Ao ler os jornais da semana, deparo-me com a imagem da prefeita de Paris, Anne Hidalgo, nadando no rio Sena e cumprindo sua promessa de despoluir as águas do rio antes dos Jogos Olímpicos de Paris-2024. Confesso que senti uma ponta de inveja da população francesa, que poderá desfrutar de suas margens e águas sem o odor pútrido que, aqui onde moro, é comum nos rios que atravessam não apenas a cidade, mas também o Estado de São Paulo. Gostaria de saber se o atual prefeito Ricardo Nunes e o governador Tarcísio de Freitas teriam coragem de mergulhar nas águas dos Rios Tietê e Pinheiros, mostrando à população seus esforços para melhorar a qualidade de suas águas. Os esforços para despoluir o rio Sena começaram na década de 1990, com o “Plano Azul” de 1995 como marco importante, a partir da implementação de estações de tratamento de esgoto e regulamentações ambientais, melhorando significativamente a qualidade da água e permitindo, de certa forma, o cumprimento da promessa. Ações proativas vindas de governos são sempre bem-vindas. A existência de planos, por si só, é incapaz de garantir que os objetivos sejam alcançados sem a execução eficaz e o compromisso contínuo com a sustentabilidade. É a ação concreta e a monitorização constante que transformam as promessas em realidades tangíveis, como a melhoria visível do Sena e a possibilidade de eventos simbólicos como a natação da prefeita de Paris. A coluna de hoje apresenta dois contos que mostram como o futuro das cidades depende da qualidade das decisões governamentais a curto, longo e médio prazos.

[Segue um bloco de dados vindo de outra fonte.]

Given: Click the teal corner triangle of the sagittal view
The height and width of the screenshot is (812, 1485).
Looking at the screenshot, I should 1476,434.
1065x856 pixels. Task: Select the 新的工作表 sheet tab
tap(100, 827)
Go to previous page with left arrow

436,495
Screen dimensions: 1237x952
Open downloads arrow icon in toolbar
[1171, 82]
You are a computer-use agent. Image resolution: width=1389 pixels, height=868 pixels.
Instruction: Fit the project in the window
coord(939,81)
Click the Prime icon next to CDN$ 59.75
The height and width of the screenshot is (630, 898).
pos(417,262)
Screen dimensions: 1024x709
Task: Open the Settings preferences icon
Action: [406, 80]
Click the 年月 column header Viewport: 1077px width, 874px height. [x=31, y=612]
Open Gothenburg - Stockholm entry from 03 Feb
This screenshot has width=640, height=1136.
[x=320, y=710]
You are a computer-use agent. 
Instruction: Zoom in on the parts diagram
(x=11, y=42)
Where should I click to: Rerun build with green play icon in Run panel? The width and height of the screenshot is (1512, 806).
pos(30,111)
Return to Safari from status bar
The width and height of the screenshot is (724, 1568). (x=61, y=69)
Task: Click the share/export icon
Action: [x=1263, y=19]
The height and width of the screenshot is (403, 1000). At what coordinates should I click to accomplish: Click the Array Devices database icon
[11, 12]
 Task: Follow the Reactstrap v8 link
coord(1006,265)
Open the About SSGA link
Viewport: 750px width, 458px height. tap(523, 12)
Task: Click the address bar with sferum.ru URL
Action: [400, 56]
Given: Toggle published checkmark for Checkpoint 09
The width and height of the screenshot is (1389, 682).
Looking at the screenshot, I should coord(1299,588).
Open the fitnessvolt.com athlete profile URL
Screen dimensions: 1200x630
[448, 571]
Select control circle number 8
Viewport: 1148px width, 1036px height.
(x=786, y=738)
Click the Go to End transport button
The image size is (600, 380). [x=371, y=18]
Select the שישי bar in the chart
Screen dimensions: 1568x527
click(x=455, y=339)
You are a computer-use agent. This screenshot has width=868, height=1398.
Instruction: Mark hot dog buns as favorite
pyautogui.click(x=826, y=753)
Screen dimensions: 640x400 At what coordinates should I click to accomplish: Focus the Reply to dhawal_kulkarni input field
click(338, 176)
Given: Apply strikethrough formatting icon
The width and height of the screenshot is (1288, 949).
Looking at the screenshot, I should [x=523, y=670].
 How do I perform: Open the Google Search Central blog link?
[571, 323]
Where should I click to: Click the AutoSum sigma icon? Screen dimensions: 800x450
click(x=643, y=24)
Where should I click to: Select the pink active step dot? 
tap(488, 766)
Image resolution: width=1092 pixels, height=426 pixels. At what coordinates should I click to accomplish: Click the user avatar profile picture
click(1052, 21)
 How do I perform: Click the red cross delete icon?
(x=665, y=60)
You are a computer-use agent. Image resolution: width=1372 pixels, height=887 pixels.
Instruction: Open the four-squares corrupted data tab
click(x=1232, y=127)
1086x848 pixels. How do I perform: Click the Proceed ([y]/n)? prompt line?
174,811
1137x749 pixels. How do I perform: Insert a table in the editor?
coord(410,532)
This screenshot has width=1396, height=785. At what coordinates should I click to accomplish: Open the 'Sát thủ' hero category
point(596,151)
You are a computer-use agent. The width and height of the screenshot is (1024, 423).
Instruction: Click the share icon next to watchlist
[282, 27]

Inspirados no romance “Um Conto de Duas Cidades” (1859), de Charles Dickens, os textos “Bleak House” e “Great Expectations“, extraídos da publicação “Cities, Towns & Renewable Energy: Yes In my front Yard” (2009), da Agência Internacional de Energia/Organização para a Cooperação e Desenvolvimento Econômico (IEA/OECD), estabelecem uma analogia com a obra citada para evidenciar duas visões contrastantes sobre o futuro das cidades a partir de escolhas pautadas na inclusão (ou não) do conceito de descarbonização no processo de gestão urbana a longo prazo. Ao divergir sobre as políticas públicas adotadas por governos acerca da gestão da matriz energética vigente e seus impactos ambientais e econômicos sobre a vida do cidadão, os contos apontam cenários ficcionais sobre a importância das decisões políticas e tecnológicas na definição do futuro que se pretende alcançar. A escolha entre continuar com práticas de “business-as-usual” (mantem-se as rotinas) ou adotar uma abordagem inovadora e sustentável determinará a qualidade de vida, a prosperidade econômica e a resiliência das cidades nas próximas décadas.

https://csync-global.smartadserver.com/3356/CookieSync.html

Os contos, adaptados para essa coluna, apresentam um breve resumo de cada cenário. Mobilidade sustentável, economia circular, infraestrutura verde, equidade espacial, resiliência e segurança, valorização das comunidades e grupos sociais, transparência em todos os setores da governança pública, acessibilidade universal são alguns dos temas centrais que definem as visões contrastantes apresentadas. Em “Bleak House,” o cenário é sombrio, refletindo uma realidade onde as cidades falham em adotar políticas inovadoras, resultando em ambientes degradados, desigualdade exacerbada e colapso econômico. Já em “Great Expectations,” a narrativa nos transporta para um futuro otimista, onde as cidades prosperam graças à implementação de tecnologias limpas, práticas de sustentabilidade e um forte compromisso com a justiça social.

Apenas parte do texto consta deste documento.